----- Given records -----

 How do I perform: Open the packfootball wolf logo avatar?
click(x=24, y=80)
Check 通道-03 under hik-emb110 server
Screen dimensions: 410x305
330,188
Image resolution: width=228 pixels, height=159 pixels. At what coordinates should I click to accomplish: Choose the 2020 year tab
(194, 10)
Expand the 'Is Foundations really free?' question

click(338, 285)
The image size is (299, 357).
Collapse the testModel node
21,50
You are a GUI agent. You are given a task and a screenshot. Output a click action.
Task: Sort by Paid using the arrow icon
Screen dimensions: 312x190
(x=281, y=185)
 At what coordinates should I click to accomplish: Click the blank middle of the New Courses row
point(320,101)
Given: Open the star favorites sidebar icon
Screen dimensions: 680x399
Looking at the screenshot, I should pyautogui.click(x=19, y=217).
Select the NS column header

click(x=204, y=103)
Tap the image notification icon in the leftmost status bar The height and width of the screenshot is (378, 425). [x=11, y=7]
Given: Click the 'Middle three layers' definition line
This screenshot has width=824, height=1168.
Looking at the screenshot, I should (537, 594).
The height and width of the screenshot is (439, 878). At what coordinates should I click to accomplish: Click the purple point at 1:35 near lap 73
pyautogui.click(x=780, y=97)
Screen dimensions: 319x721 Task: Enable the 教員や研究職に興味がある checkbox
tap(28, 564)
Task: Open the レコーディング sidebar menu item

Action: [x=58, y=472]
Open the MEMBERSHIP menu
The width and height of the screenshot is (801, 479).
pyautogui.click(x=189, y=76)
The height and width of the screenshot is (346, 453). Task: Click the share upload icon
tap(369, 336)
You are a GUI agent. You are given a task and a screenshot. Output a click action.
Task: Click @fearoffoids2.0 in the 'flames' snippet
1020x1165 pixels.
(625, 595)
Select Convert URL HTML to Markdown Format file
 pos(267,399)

-----

**Your goal:**
Each line of the records belongs in the answer, reproduced exactly.

**Exercise solution:**
 How do I perform: Open the packfootball wolf logo avatar?
click(x=24, y=80)
Check 通道-03 under hik-emb110 server
Screen dimensions: 410x305
330,188
Image resolution: width=228 pixels, height=159 pixels. At what coordinates should I click to accomplish: Choose the 2020 year tab
(194, 10)
Expand the 'Is Foundations really free?' question

click(338, 285)
The image size is (299, 357).
Collapse the testModel node
21,50
You are a GUI agent. You are given a task and a screenshot. Output a click action.
Task: Sort by Paid using the arrow icon
Screen dimensions: 312x190
(x=281, y=185)
 At what coordinates should I click to accomplish: Click the blank middle of the New Courses row
point(320,101)
Given: Open the star favorites sidebar icon
Screen dimensions: 680x399
Looking at the screenshot, I should pyautogui.click(x=19, y=217).
Select the NS column header

click(x=204, y=103)
Tap the image notification icon in the leftmost status bar The height and width of the screenshot is (378, 425). [x=11, y=7]
Given: Click the 'Middle three layers' definition line
This screenshot has width=824, height=1168.
Looking at the screenshot, I should (537, 594).
The height and width of the screenshot is (439, 878). At what coordinates should I click to accomplish: Click the purple point at 1:35 near lap 73
pyautogui.click(x=780, y=97)
Screen dimensions: 319x721 Task: Enable the 教員や研究職に興味がある checkbox
tap(28, 564)
Task: Open the レコーディング sidebar menu item

Action: [x=58, y=472]
Open the MEMBERSHIP menu
The width and height of the screenshot is (801, 479).
pyautogui.click(x=189, y=76)
The height and width of the screenshot is (346, 453). Task: Click the share upload icon
tap(369, 336)
You are a GUI agent. You are given a task and a screenshot. Output a click action.
Task: Click @fearoffoids2.0 in the 'flames' snippet
1020x1165 pixels.
(625, 595)
Select Convert URL HTML to Markdown Format file
 pos(267,399)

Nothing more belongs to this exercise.